> _Given text_

Introducing Rakewell, Apollo’s wandering eye on the art world. Look out for regular posts taking a rakish perspective on art and museum stories.

Rakewell needs no reminding of the power of a good portrait, but it seems that nearly everyone else did. Providing a surprise refresher course is a painting of former British prime minister Theresa May. The portrait by Saied Dai was commissioned by the Speaker’s Advisory Committee on Works of Art (let’s just say Parliament) and unveiled this week to a wildly enthusiastic response. Although the reputation of the MP for Maidenhead has risen during the chaotic tenures of her successors (at three and counting since July 2019), it seems fair to say that the UK is not full of Theresa May-stans who have been too shy to declare their devotion until now.

> _Assigned task 1_
In the passage of the Rakewell post starting with "Rakewell needs no" and going on through "devotion until now.", switch "portrait" to "likeness" and give the passage again.
> _Assigned task 2_
Condense the paragraph of the Rakewell post beginning "Rakewell needs no reminding" into a short bulleted list of its main facts.

(Pixel coordinate grounding data)
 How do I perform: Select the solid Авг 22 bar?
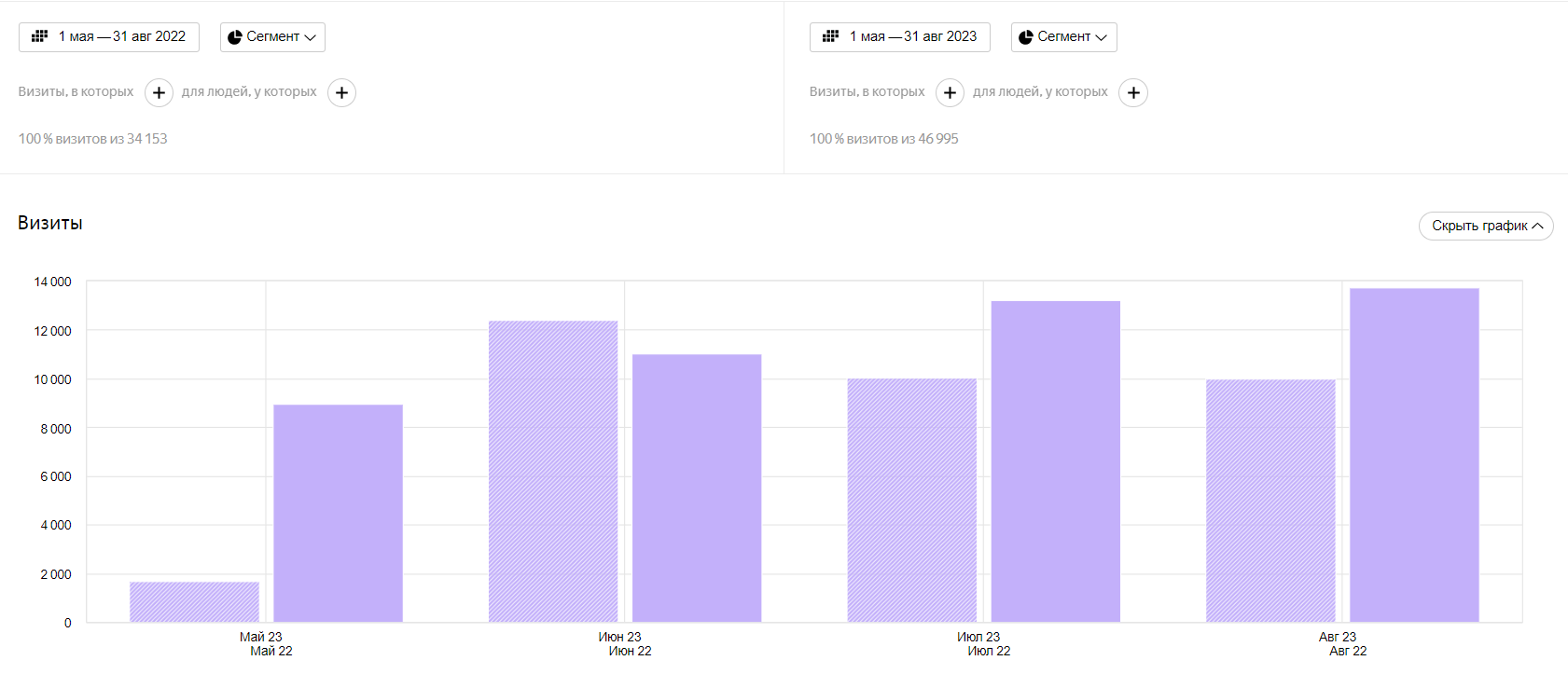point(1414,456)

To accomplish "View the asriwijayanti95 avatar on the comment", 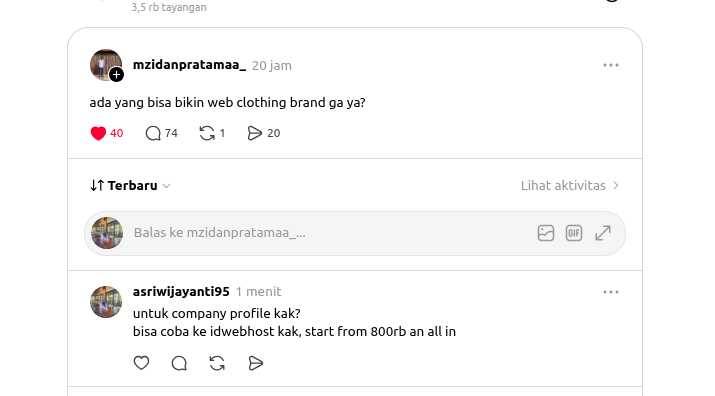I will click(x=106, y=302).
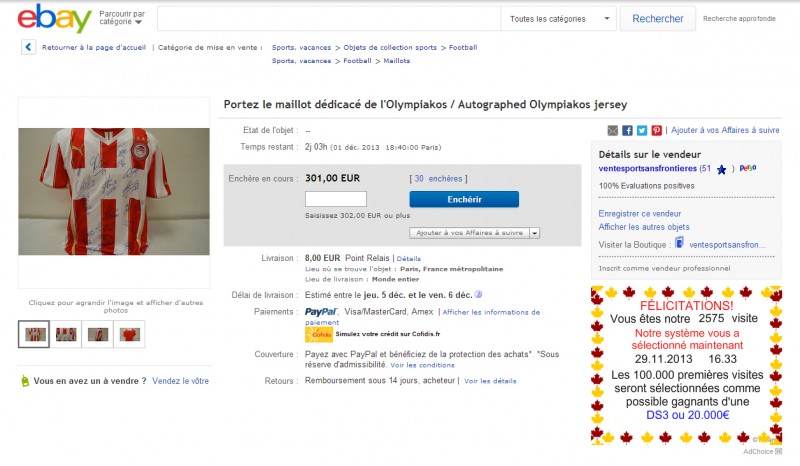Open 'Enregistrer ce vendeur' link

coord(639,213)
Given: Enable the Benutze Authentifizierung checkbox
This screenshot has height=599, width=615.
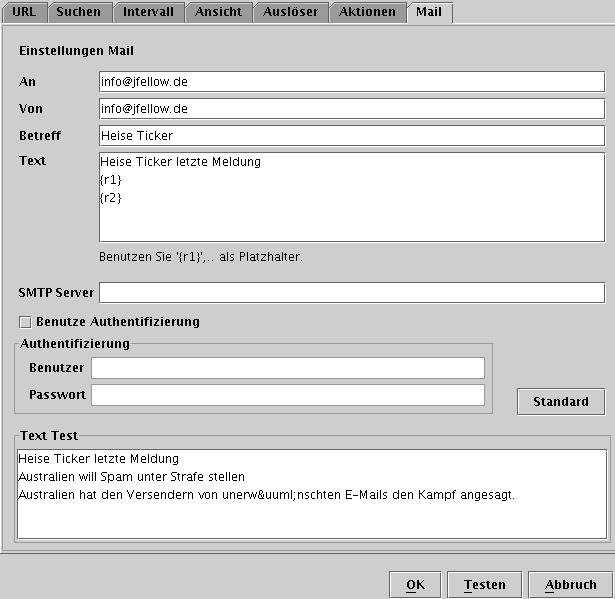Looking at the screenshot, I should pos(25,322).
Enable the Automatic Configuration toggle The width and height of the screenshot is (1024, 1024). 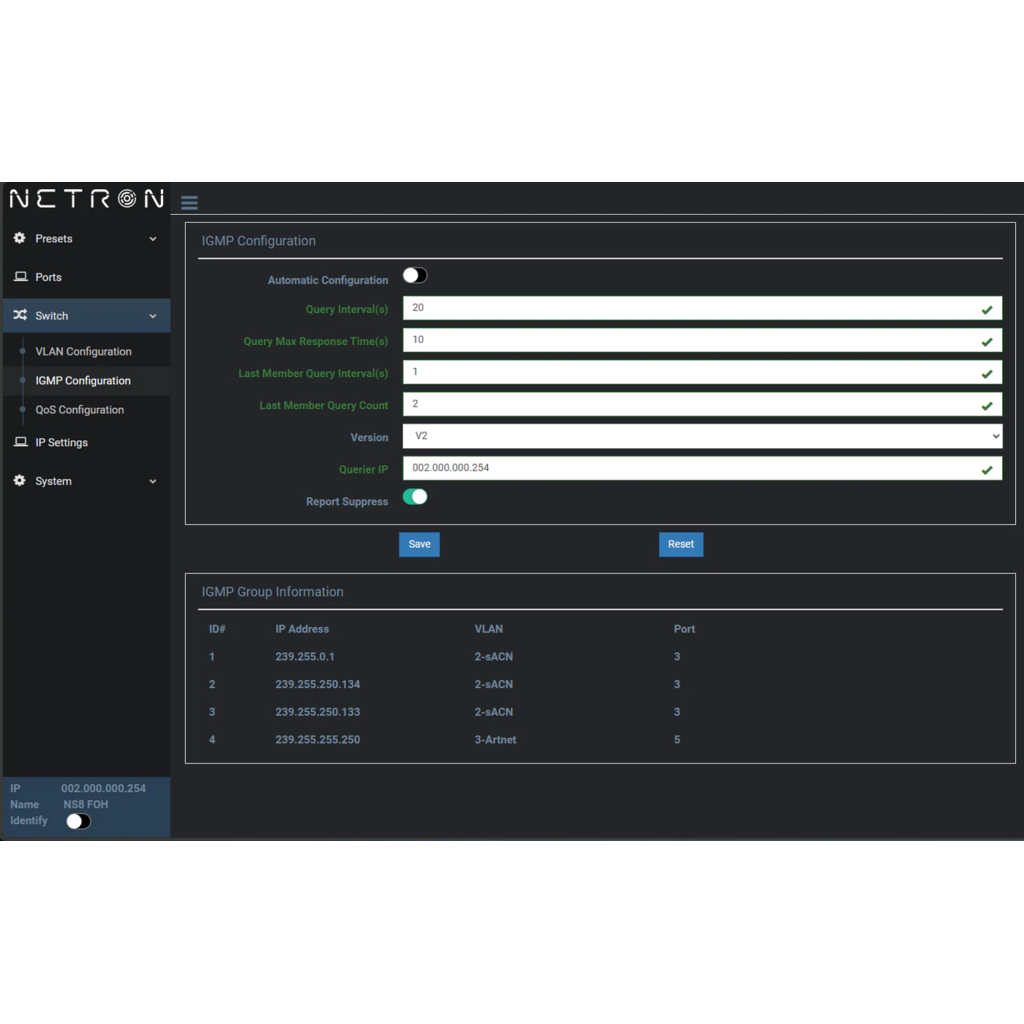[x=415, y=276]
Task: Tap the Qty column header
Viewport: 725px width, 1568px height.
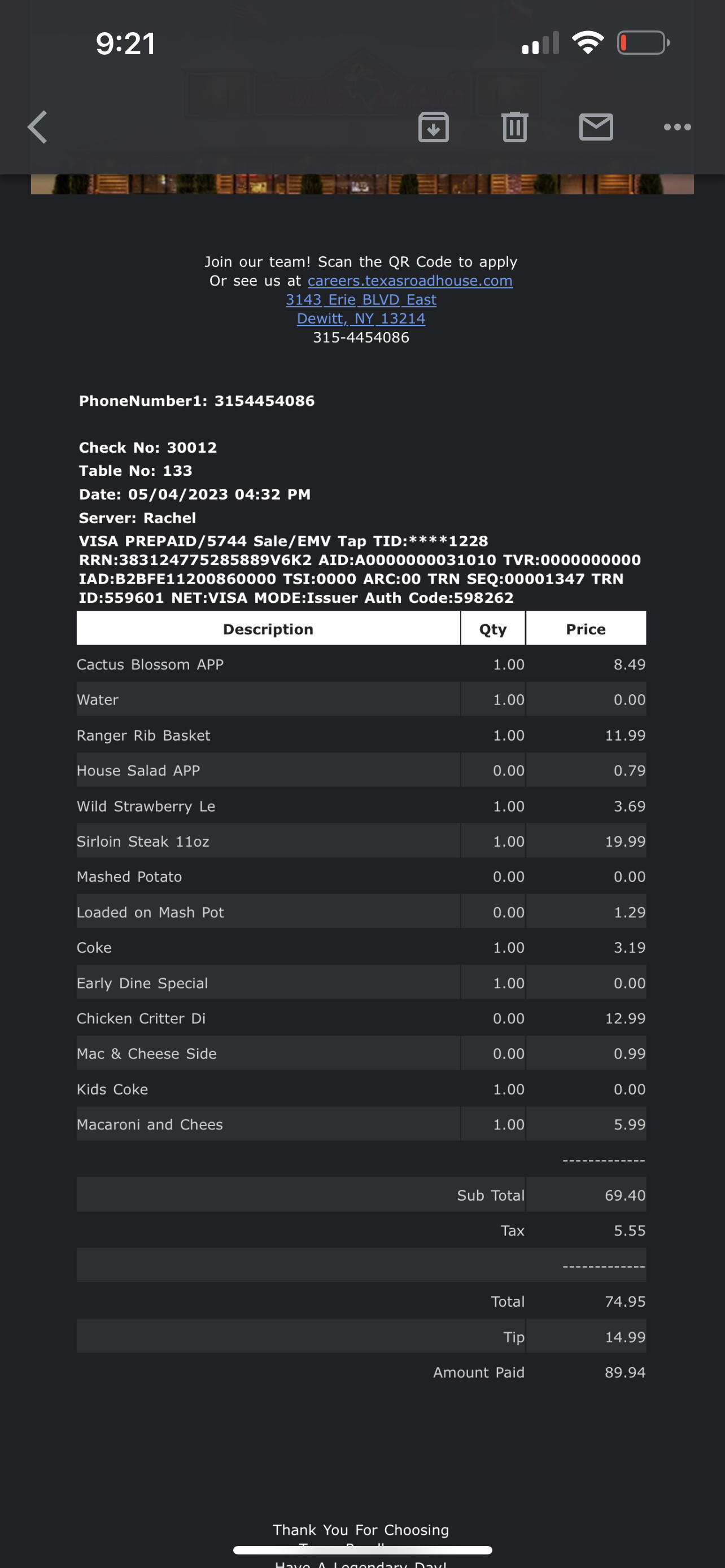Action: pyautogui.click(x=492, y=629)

> _Reply 1_
Rakewell needs no reminding of the power of a good likeness, but it seems that nearly everyone else did. Providing a surprise refresher course is a painting of former British prime minister Theresa May. The likeness by Saied Dai was commissioned by the Speaker’s Advisory Committee on Works of Art (let’s just say Parliament) and unveiled this week to a wildly enthusiastic response. Although the reputation of the MP for Maidenhead has risen during the chaotic tenures of her successors (at three and counting since July 2019), it seems fair to say that the UK is not full of Theresa May-stans who have been too shy to declare their devotion until now.

> _Reply 2_
- A portrait of former British prime minister Theresa May by Saied Dai was unveiled this week to a wildly enthusiastic response.
- The Speaker's Advisory Committee on Works of Art, in effect Parliament, commissioned it.
- May's reputation has risen during the chaotic tenures of her successors, three so far since July 2019.
- Even so, the UK is not full of devoted Theresa May fans who were too shy to say so until now.
- The response reminded nearly everyone of the power of a good portrait.